Guillermo Gaviria Correa, una vez obtuvo su grado y especialización como ingeniero de Minas de la Colorado School of Mines en Estados Unidos, regresó al país y emprendió una exitosa e intensa carrera en el sector público, que fue suficiente para catalogarlo por un organismo internacional como uno de los líderes de mayor proyección en el continente americano.

Cuando asumió el cargo como Gobernador de Antioquia en el año 2001, y debo recordarlo porque la memoria nos falla, lo hizo en complejas condiciones administrativas, fiscales y de orden público que, según opiniones de expertos de ese entonces, tenían al departamento al borde de la debacle; por lo que debió iniciar un proceso de recuperación moral de la administración departamental, de saneamiento de las finanzas públicas y sobre todo de captación de la confianza ciudadana hacia sus gobernantes; para ello demostró su talante de líder, su transparencia y compromiso, y desprovisto de toda práctica politiquera como lo exigían las circunstancias, no sólo consiguió superar la crisis, fortalecer nuestro departamento y facilitar la gestión de sus sucesores, sino implementar y legar a los antioqueños los beneficios de los programas bandera de “Una Antioquia nueva” que aún subsisten con gran cubrimiento social y reconocimiento nacional e internacional como: “Maná”, “Viva”, “Ria”, la transformación de la educación, el ejercicio de las funciones públicas bajo estándares de calidad y la rendición de cuentas; despachos como el de Productividad y Competitividad, la Consejería para la Paz, el de Negritudes y de Equidad de Género, etc.

La marcha al municipio de Caicedo persistirá en nuestra memoria por la manera como fue organizada y por sus objetivos altruistas y pacifistas, por la amplia convocatoria que permitió la participación de personas de todos los estratos sociales que, hastiados de tanta violencia, propugnaban por otros métodos para lograr la libertad y la paz, pero, la intransigencia de una guerrilla ciega y sorda echó por la borda lo que pudo constituirse en el principio de un camino conducente a la armonía por vías distintas a la guerra.

El secuestro, que fue un error político de la guerrilla y el desafortunado y temerario operativo de rescate que no fue “jaque” por parte de nuestras fuerzas armadas, le brindaron la oportunidad a las Farc para que a sangre fría asesinaran a estos hombres que murieron convencidos de la viabilidad de su propuesta política basada en la justicia social, el diálogo, la solidaridad, la transparencia y la noviolencia como únicos medios para la consecución de la paz.

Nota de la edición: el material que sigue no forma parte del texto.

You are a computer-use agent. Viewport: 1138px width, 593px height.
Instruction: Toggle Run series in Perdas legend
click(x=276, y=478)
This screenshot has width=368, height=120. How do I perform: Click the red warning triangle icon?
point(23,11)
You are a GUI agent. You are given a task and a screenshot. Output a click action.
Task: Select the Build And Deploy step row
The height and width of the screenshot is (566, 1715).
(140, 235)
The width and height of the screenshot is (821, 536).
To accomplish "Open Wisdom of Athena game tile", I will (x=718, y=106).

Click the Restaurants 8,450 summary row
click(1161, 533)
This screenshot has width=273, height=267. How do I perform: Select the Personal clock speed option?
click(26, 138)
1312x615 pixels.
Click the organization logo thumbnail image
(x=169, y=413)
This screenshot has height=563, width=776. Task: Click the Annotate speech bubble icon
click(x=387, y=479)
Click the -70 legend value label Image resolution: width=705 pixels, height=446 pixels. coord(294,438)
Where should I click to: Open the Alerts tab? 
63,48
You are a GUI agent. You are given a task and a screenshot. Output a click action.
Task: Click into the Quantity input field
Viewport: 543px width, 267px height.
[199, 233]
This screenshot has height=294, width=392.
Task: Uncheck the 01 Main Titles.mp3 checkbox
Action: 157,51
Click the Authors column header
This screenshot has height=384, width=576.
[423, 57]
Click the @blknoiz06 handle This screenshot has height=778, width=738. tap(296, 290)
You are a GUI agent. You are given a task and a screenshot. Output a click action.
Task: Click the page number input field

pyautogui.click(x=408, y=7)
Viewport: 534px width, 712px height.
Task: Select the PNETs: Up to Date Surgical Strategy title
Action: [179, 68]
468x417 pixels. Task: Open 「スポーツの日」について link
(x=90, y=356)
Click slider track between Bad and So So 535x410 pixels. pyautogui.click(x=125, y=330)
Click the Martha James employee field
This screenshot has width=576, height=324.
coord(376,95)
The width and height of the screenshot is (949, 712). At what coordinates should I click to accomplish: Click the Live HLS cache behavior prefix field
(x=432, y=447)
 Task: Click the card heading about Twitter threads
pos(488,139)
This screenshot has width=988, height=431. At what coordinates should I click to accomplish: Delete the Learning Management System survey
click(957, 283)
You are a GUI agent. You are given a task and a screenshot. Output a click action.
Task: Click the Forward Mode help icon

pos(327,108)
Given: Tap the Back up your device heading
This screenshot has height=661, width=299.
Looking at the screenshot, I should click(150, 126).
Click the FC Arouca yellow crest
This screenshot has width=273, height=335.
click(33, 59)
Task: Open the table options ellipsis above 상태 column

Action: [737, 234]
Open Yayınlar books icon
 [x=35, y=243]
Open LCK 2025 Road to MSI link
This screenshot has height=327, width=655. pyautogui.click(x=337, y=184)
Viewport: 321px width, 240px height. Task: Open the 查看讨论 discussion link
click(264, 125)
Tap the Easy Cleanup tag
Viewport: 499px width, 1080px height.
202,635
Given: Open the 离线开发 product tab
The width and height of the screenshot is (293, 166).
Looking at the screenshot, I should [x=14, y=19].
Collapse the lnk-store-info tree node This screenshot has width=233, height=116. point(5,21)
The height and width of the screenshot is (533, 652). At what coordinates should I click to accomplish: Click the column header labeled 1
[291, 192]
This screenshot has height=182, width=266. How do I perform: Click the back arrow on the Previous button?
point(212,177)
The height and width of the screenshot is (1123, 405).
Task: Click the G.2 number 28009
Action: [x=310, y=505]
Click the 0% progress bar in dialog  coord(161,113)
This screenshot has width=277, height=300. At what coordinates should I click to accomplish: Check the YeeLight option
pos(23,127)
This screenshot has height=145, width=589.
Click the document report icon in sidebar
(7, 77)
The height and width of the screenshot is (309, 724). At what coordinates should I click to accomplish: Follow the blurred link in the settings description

Guillermo y Gilberto, pioneros de la noviolencia, ofrendaron su vida generosamente y no en vano, porque llegaron con su sacrificio a disfrutar de la paz de Dios, y porque las semillas e ideas de reconciliación y de convivencia pacífica, sembradas por ellos, siguen vigentes y lograrán en poco tiempo germinar en los corazones de todos los colombianos.